Task prompt: The records follow. Transcribe only the lines from the line containing "8.5x2 8x1/2 Pannenschutz" through the end, both ends included, and leave out the pictures.

Extracted records:
━━━━━━
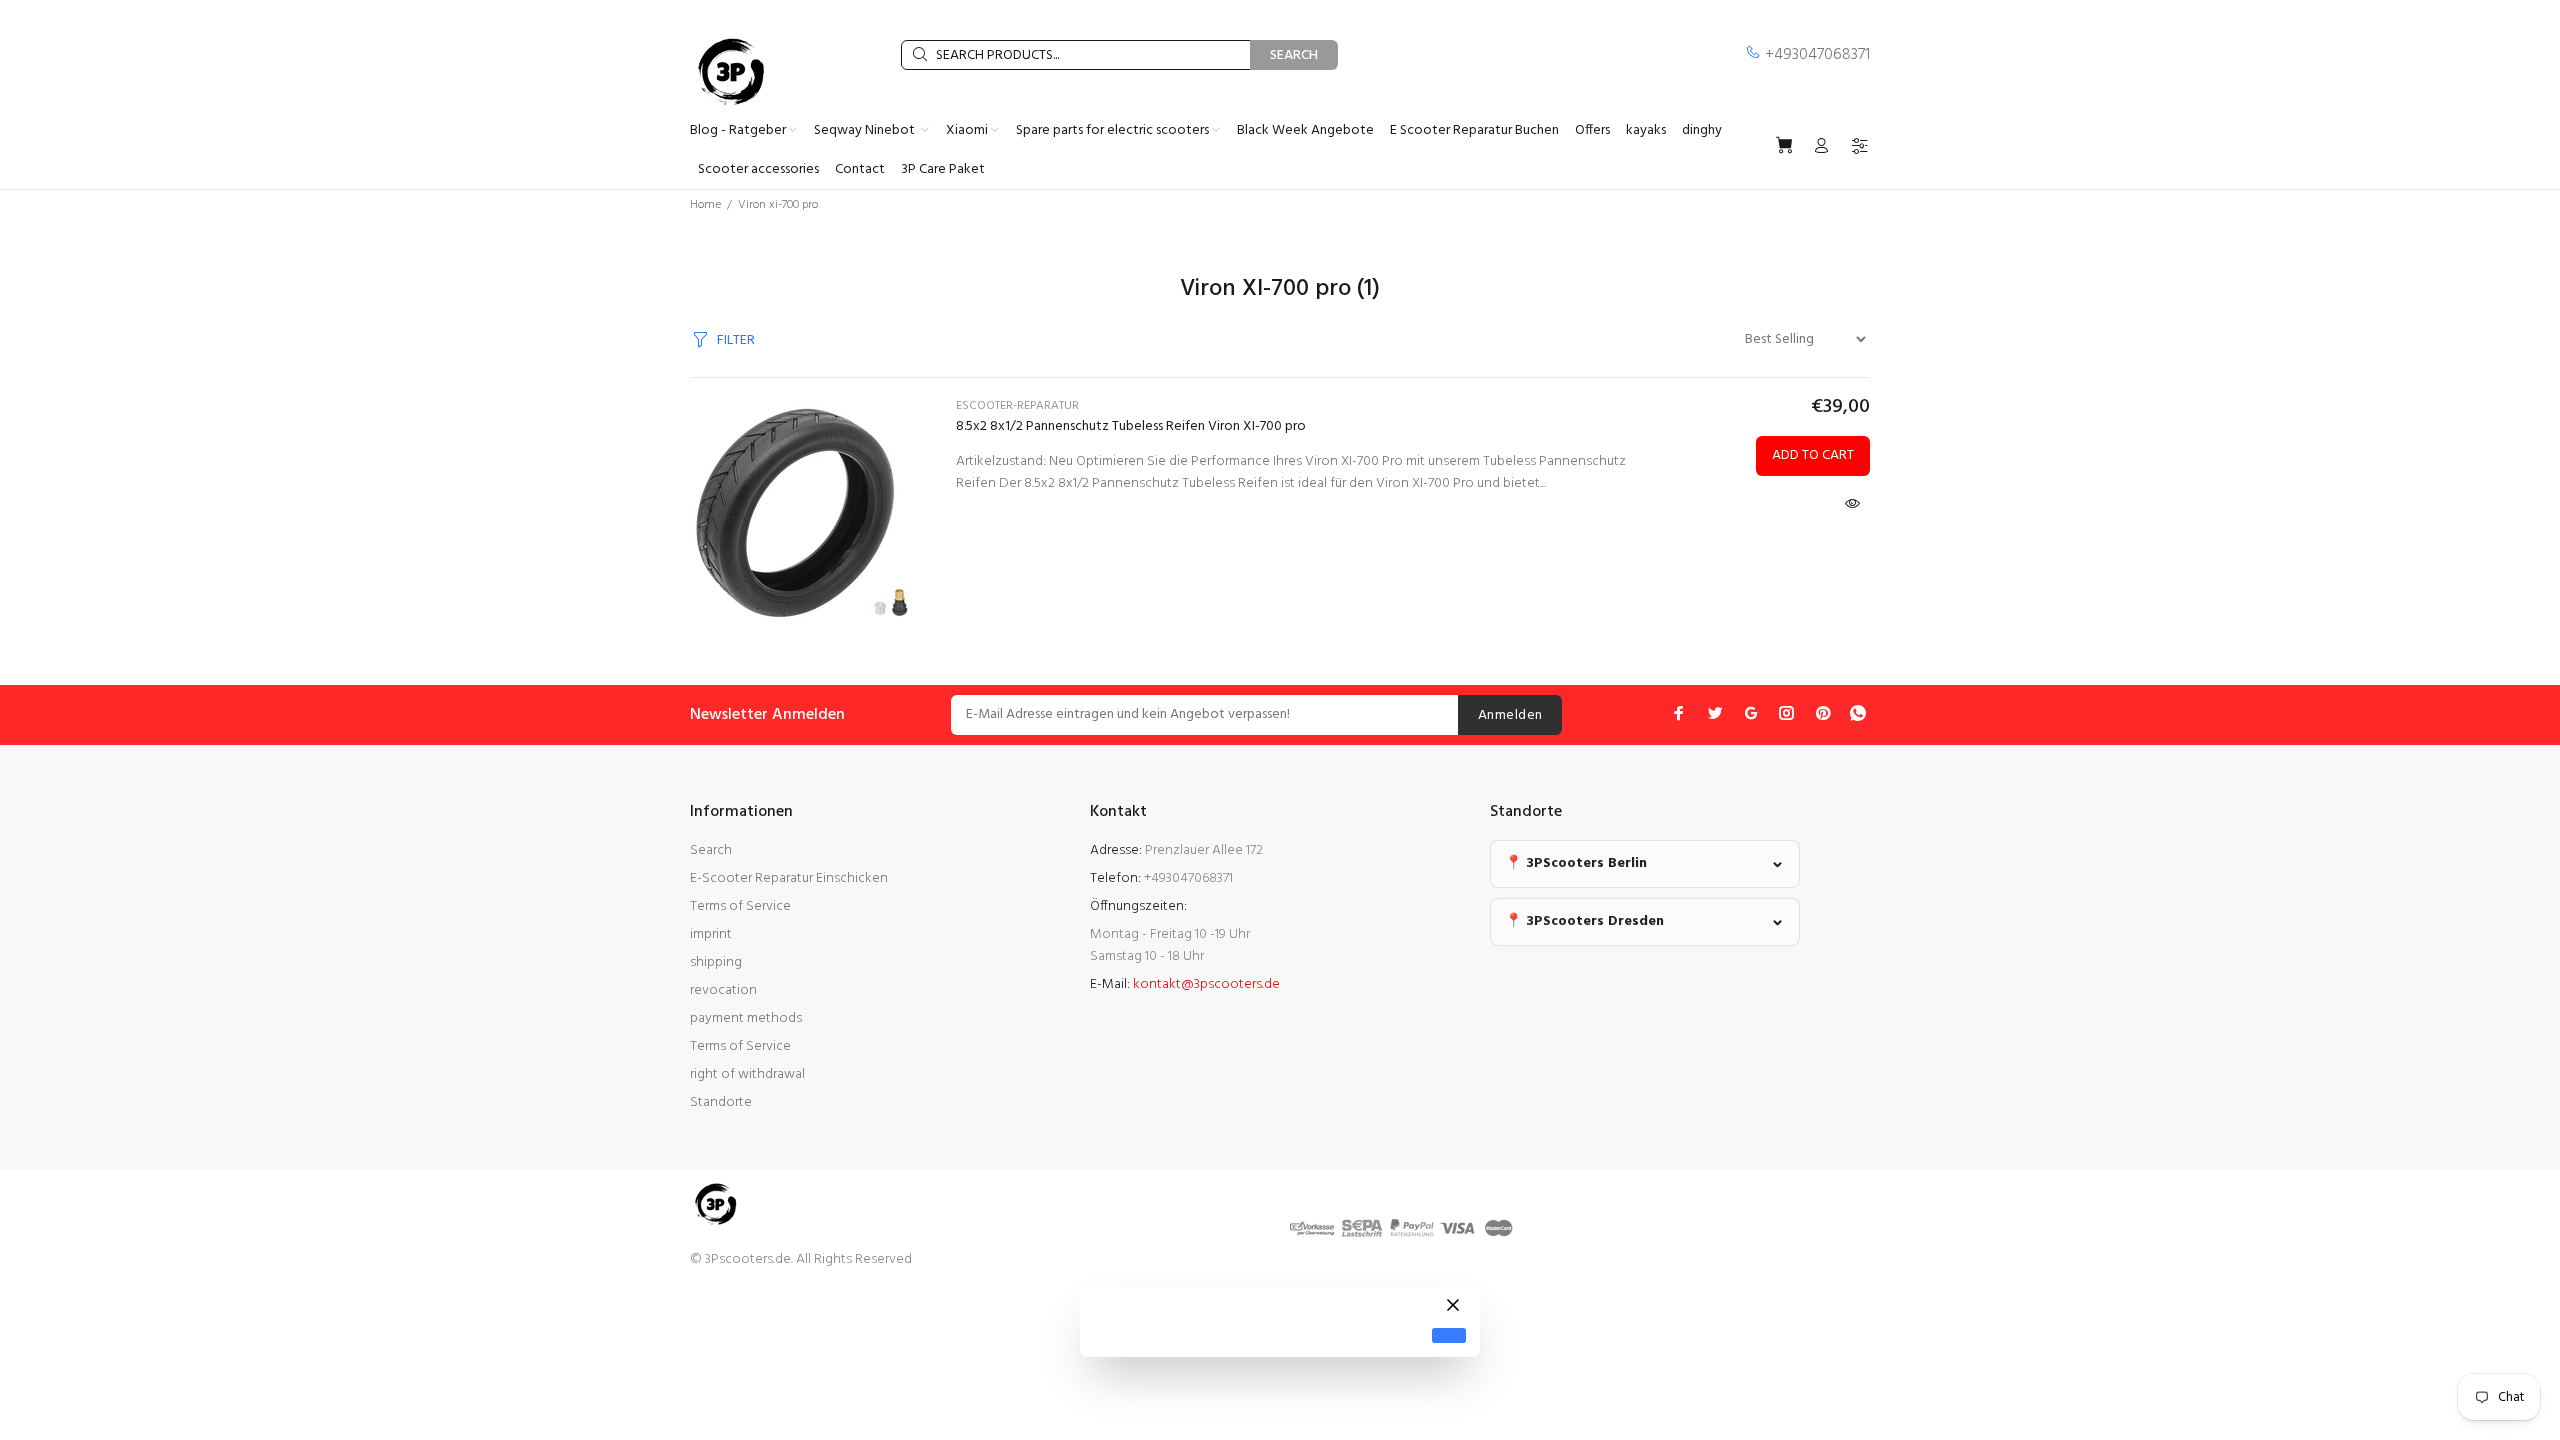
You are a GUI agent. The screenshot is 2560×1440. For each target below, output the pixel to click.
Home (705, 205)
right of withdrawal (747, 1074)
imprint (711, 934)
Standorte (721, 1102)
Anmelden (1510, 715)
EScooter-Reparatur (1017, 406)
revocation (723, 990)
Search (711, 850)
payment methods (746, 1018)
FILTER (736, 340)
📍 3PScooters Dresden (1584, 921)
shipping (716, 962)
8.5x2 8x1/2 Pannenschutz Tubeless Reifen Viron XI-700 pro (1131, 426)
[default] (1449, 1335)
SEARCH (1294, 55)
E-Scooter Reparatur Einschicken (789, 878)
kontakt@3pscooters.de (1206, 984)
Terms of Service (740, 906)
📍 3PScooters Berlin (1576, 863)
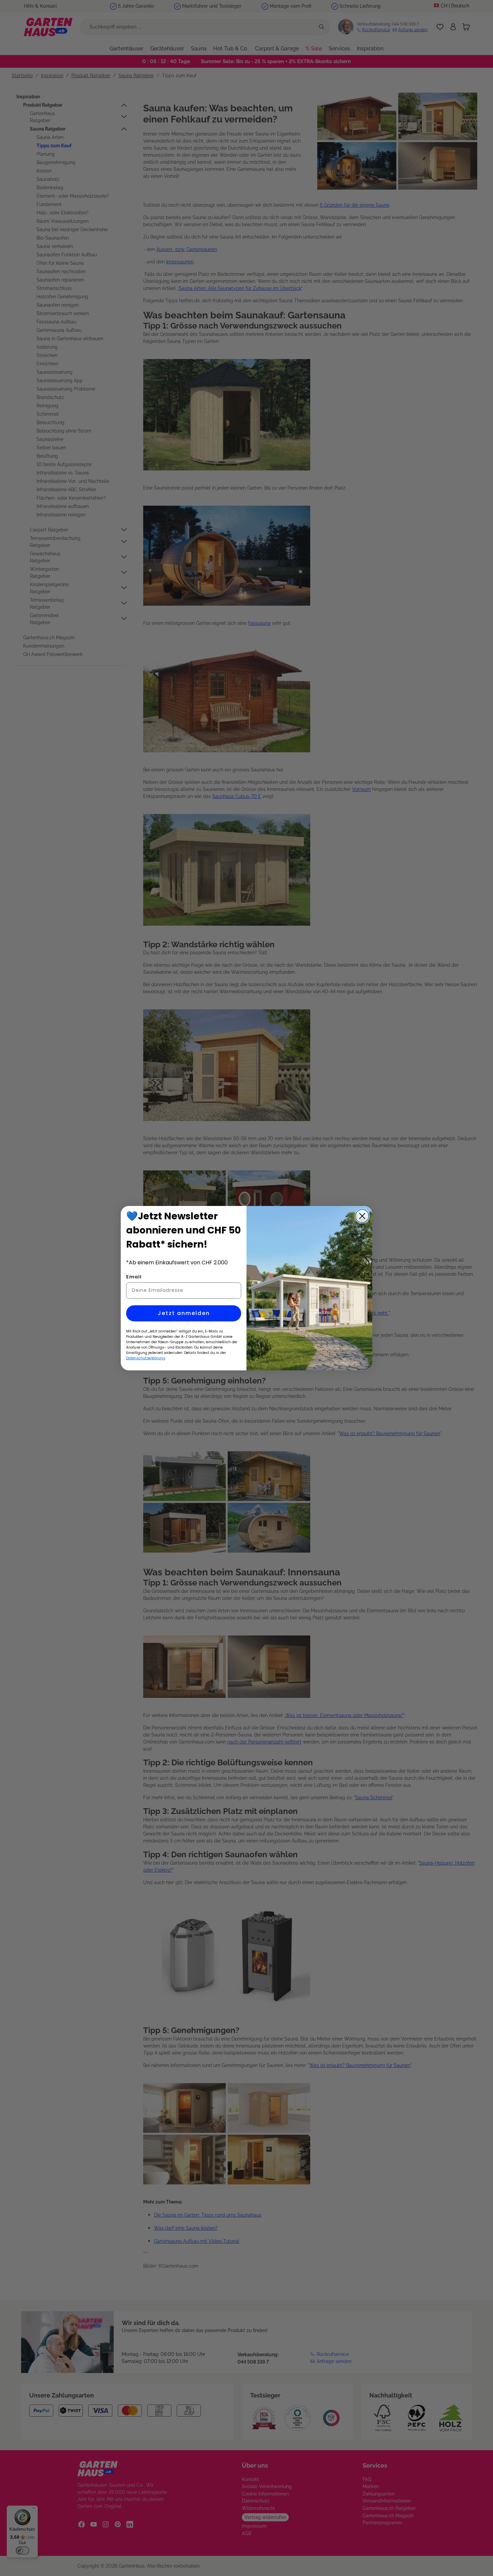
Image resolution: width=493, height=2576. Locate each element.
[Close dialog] (362, 1216)
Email (134, 1276)
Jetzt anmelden (184, 1313)
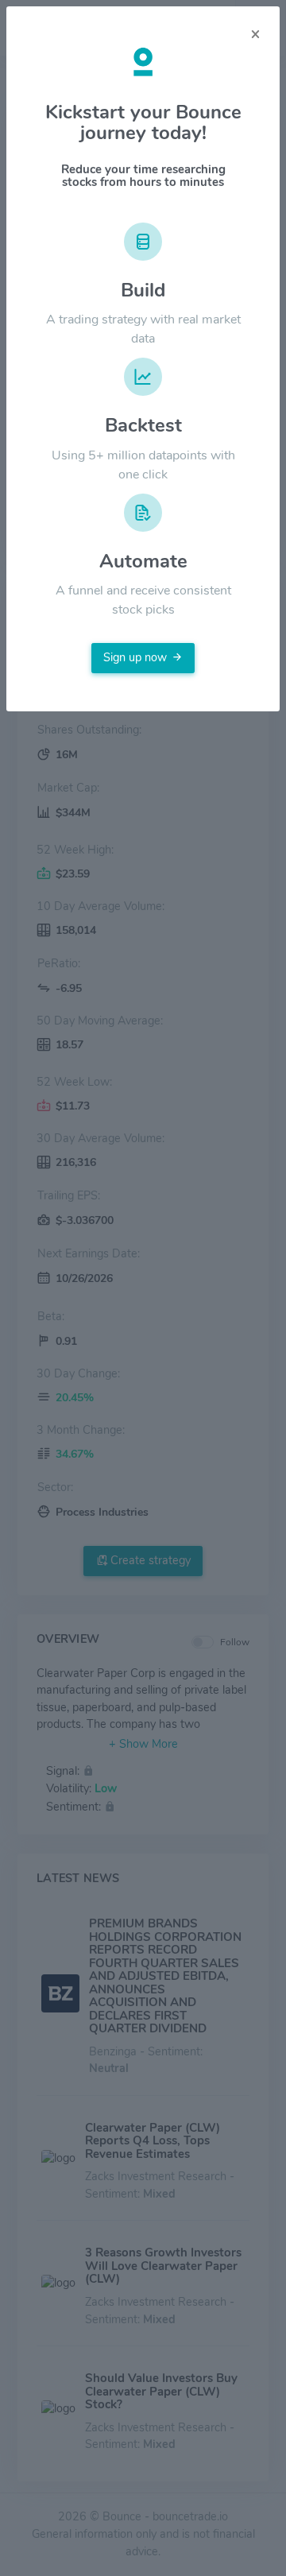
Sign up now (135, 657)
━━━━━━
Answer for the task:
8.5x2 8x1/2 Pannenschutz Tubeless Reifen Viron XI-700 pro (1131, 426)
[default] (1449, 1335)
SEARCH (1294, 55)
E-Scooter Reparatur Einschicken (789, 878)
kontakt@3pscooters.de (1206, 984)
Terms of Service (740, 906)
📍 3PScooters Berlin (1576, 863)
Image resolution: width=493, height=2576. Locate each element.
[Close dialog] (362, 1216)
Email (134, 1276)
Jetzt anmelden (184, 1313)
Sign up now (135, 657)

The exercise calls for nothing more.